Consideration might be given to the option to elect to use an average holding over the five-year period, or alternatively a linked disposal rule modelled on TCGA 1992 section 19 to address the risk of fragmentation.
Given the intention is to recognise that indirect ownership equates to direct ownership in economic terms, the CIOT suggest that the same approach is adopted as for the transactions in land rules, that is, a just and reasonable apportionment to identify the gain attributable to the underlying UK property.
The distinction between direct and indirect disposals, and the interaction with double tax treaties, brings into sharper focus the issue of determining the nature of foreign entities (whether transparent or opaque). The CIOT and ATT suggest that HMRC’s entity classification list is updated in advance of the implementation date.
It is not clear whether the intention is that offshore unit trusts will be treated as opaque or as transparent under the new regime. In the context of the policy approach of achieving parity of tax treatment between UK residents and non-UK residents it is important that the approach is clarified given the scale of inbound investment in UK property through collective investment vehicles (CIV).
If the policy intention is to equalise treatment of UK and non-UK investment structures while maintaining the exempt treatment for certain classes of investor such as pension schemes, the ability to invest via a CIV without introducing either more than one layer of tax and/or an incidence of tax that is inappropriate for exempt institutional investors may need to be evaluated further. Suggestions for areas that might form part of that evaluation are included in the CIOT’s response.
ATED-related CGT
The CIOT and ATT responses strongly support the abolition of ATED-related CGT from April 2019 to consolidate the taxation of immovable property gains into one regime as far as possible.
Reporting obligations for third-party advisers
The consultation proposes a new reporting requirement for certain advisers who are aware of the conclusion of a transaction.
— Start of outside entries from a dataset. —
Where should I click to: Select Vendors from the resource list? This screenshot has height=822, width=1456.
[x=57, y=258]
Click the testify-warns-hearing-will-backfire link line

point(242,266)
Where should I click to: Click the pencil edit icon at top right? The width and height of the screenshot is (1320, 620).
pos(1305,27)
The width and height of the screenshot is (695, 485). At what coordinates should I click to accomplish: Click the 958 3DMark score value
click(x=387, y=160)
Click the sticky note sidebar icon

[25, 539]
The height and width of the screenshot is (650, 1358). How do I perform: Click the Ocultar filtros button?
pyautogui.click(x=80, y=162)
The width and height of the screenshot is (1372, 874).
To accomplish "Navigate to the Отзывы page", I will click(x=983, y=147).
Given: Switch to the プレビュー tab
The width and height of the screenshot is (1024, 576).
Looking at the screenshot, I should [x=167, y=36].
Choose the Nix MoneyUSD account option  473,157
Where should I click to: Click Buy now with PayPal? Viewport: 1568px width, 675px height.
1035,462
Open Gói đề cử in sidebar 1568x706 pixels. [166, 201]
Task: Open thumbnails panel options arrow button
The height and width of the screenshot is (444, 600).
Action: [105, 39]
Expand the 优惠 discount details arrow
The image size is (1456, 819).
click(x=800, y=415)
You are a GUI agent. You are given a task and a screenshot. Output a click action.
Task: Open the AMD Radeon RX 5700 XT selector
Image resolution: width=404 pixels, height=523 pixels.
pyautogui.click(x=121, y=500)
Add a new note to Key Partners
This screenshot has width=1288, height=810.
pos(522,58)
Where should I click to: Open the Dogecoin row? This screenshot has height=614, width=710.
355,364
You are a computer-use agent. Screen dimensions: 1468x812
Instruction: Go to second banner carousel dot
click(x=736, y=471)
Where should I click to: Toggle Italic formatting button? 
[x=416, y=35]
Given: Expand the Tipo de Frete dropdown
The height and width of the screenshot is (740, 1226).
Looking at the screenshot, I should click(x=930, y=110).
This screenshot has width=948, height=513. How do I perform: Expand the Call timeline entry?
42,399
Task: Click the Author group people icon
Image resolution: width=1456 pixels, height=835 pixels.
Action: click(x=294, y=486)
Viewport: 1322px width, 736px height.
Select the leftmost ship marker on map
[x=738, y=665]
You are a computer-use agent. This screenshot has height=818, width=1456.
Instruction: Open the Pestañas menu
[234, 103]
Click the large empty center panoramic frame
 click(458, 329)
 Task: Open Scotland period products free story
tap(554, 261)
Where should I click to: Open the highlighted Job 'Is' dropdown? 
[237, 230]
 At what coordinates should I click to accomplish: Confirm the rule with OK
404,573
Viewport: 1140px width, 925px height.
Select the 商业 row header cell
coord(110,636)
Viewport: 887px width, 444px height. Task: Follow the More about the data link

In terms of the reporting obligations to be imposed on third-party advisers, the consultation asks about an ‘undue’ increase in administrative burdens or costs. Clearly there will be a potentially significant increase in the administrative burden for UK advisers in meeting this compliance obligation, the extent of that burden will depend upon the conditions imposed. The question of whether this burden is unwarranted depends in part upon whether there are alternatives that would better meet the compliance and enforcement challenges. The wholesale extension of CGT on immovable property to non-residents and alignment with other jurisdictions indicates that international experience of enforcement and compliance should be fully evaluated. The ATT note that there is a potentially large pool of third-party advisers who may be aware of the conclusion of a transaction, which means there is a risk of duplicated reports. If the obligation to report is not restricted then guidance will be needed to set out the obligations, if any, for an adviser to establish if a transaction has concluded.
Awareness and publicity
The CIOT and ATT are concerned that recent case law in relation to penalties for failure to make a non-resident capital gains tax (NRCGT) return has demonstrated a lack of awareness of the NRCGT reporting requirements by non-UK residents and particular confusion for non-UK resident individuals in relation to the thirty-day reporting requirement that applies regardless of whether or not the taxpayer is in the self-assessment. It will be important for HMRC to undertake extensive, well targeted publicity to ensure non-residents and their advisers are aware of the proposed changes and their obligations under the rules.